George, I'm a recent subscriber to the GTR. Your comments on the Mead analog camera are interesting, and if everything stayed the same it would likely displace film. However, the competition isn't just film, it's digital methodology, and things don't stay the same. Digital cameras will follow Moore's law and continue to rapidly improve. Film has reached a level where only minimal improvements are possible. Mead's previous innovations in hearing and fingerprints were rapidly overtaken by a digital DSP core with an analog front end to translate the real world. Why won't this happen with cameras too? The only difference I can see is the complexity of visual information. How does the Mead solution improve on the actual sensor methodology to detect the light photons? I think this may be one of the main problems with present digital technology.

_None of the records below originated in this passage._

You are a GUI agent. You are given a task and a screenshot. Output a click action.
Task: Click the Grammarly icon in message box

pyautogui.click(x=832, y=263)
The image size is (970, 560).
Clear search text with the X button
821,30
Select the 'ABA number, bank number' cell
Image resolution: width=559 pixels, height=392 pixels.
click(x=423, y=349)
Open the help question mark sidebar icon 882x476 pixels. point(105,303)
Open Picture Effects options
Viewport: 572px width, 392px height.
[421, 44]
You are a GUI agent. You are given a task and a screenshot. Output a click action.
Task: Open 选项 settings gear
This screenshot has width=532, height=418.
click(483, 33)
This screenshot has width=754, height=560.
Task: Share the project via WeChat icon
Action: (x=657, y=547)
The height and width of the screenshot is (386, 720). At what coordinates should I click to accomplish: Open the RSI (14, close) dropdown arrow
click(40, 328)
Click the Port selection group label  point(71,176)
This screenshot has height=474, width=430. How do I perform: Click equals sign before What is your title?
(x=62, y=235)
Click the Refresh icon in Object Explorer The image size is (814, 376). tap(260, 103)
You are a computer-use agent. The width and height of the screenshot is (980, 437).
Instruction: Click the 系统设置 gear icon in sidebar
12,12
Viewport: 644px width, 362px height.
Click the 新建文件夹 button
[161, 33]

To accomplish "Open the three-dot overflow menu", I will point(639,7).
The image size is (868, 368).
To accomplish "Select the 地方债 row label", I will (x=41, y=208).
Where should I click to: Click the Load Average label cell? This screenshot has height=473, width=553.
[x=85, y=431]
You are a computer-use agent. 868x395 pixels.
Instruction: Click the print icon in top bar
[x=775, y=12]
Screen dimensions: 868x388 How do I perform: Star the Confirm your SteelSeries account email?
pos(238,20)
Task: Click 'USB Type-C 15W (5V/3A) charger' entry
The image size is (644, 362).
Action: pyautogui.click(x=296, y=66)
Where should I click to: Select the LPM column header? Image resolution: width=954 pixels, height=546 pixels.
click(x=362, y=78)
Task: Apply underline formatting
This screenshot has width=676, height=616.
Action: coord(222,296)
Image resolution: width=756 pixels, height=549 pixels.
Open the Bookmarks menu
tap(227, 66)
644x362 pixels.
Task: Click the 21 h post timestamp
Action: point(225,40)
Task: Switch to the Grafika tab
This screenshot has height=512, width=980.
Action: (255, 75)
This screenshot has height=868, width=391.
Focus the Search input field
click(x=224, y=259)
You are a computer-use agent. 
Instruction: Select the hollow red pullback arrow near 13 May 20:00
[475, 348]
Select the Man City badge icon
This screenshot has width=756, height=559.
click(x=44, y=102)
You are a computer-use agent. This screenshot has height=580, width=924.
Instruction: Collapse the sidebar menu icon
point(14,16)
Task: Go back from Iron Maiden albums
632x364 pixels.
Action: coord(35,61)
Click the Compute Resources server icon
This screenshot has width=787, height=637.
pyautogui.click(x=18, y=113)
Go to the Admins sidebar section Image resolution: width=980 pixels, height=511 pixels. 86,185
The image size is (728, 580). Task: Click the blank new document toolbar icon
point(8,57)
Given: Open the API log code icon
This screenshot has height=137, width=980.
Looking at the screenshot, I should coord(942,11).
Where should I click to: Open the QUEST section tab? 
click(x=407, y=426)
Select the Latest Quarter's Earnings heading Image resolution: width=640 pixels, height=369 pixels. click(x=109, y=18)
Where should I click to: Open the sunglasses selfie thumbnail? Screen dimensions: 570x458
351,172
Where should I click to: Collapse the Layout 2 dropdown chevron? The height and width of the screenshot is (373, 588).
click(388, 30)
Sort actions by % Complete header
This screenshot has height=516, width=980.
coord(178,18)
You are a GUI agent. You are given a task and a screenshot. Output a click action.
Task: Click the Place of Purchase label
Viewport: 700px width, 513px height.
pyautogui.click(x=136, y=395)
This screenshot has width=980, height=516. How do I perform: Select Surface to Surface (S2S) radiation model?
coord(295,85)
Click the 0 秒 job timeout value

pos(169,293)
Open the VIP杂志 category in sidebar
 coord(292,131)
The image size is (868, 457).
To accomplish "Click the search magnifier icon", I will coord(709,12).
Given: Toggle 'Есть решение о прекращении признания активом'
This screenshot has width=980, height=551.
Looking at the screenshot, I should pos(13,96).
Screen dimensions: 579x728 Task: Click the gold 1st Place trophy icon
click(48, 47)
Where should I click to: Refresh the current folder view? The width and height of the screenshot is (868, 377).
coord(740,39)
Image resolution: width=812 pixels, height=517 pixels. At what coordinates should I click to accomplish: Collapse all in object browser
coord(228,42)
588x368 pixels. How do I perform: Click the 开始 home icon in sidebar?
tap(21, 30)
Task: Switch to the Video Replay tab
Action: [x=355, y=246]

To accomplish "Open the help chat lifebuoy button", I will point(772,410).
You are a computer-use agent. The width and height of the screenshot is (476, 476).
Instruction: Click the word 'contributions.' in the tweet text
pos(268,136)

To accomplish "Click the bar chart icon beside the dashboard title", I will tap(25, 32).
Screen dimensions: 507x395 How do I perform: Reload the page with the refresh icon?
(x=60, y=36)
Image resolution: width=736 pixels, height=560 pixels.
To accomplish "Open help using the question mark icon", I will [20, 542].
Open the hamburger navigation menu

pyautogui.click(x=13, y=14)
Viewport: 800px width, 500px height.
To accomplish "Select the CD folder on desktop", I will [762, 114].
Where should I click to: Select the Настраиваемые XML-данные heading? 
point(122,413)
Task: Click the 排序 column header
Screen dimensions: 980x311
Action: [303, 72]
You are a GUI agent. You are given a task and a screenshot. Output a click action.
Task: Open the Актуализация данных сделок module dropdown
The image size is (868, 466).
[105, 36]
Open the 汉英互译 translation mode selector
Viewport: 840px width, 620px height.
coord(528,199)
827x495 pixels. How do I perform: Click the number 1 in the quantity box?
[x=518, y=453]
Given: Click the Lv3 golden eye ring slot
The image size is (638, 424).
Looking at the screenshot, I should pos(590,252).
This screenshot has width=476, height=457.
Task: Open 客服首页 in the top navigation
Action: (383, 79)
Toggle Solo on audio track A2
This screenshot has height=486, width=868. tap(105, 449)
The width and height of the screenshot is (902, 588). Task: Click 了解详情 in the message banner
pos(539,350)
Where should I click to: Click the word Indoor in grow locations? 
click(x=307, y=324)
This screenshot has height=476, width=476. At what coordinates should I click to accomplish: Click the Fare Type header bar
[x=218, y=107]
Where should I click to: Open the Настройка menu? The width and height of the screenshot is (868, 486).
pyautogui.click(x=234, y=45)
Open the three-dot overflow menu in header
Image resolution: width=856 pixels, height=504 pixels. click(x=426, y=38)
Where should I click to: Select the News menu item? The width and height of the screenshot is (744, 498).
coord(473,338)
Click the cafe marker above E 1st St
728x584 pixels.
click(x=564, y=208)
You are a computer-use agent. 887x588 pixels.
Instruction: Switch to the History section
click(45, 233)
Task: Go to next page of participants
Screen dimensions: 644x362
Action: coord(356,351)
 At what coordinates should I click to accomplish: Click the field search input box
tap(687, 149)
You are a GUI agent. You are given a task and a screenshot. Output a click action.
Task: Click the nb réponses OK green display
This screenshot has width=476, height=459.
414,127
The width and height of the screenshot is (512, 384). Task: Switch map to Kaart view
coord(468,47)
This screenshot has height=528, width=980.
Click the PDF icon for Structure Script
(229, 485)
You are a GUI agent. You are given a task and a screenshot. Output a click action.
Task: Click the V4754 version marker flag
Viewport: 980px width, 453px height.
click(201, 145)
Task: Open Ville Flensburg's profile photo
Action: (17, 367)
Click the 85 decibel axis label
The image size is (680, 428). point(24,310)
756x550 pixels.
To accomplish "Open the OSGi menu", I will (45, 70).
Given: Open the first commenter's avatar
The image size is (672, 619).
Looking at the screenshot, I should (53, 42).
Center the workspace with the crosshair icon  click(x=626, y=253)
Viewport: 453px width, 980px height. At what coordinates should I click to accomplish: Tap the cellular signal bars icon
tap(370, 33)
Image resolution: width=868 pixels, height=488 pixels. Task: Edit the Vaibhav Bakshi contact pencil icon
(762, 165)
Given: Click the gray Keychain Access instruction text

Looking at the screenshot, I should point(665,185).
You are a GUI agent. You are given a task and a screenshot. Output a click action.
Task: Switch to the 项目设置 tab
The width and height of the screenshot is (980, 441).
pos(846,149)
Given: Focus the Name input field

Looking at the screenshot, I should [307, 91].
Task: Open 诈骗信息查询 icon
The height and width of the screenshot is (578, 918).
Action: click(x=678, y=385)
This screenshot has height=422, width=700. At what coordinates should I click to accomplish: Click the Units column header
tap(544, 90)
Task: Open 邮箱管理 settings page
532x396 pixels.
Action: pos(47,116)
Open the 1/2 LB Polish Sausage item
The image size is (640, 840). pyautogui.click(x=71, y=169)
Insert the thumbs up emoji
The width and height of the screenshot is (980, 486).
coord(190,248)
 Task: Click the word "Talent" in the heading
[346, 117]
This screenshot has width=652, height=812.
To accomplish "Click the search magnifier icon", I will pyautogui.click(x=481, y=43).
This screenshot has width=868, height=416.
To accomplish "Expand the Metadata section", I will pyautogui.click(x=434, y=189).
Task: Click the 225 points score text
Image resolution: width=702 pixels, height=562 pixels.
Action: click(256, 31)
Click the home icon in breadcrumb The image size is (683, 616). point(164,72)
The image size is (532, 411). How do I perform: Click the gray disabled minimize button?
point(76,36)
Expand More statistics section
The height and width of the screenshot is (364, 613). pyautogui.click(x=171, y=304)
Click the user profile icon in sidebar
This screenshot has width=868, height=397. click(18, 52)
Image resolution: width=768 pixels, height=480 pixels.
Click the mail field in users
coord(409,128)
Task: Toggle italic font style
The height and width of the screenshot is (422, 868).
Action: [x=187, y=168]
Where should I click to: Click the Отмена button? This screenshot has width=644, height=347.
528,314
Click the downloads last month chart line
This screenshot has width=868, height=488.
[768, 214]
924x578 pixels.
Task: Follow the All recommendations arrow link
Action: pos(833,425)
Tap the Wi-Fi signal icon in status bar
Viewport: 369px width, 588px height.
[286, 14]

To: George Gilder who wrote (32272)6/2/1999 9:14:00 AM
From: Bob A Louie  Read Replies (1) | Respond to of 33344
 
<Richard Lyon, chief scientist of Foveon, credits that smooth work to system integration. "Instead of retrofitting a film camera for digital chips, we rethought the whole system and redesigned every part: optics, sensors, hardware, software, user interface." >

<A product should hit the market by year-end in the $10,000-to-$30,000 range>

<"We don't ever want to sell $100 cameras," >

This doesn't sound like an "Intel" strategy. Seems like Foveon wants to be in the camera business, not the chip business.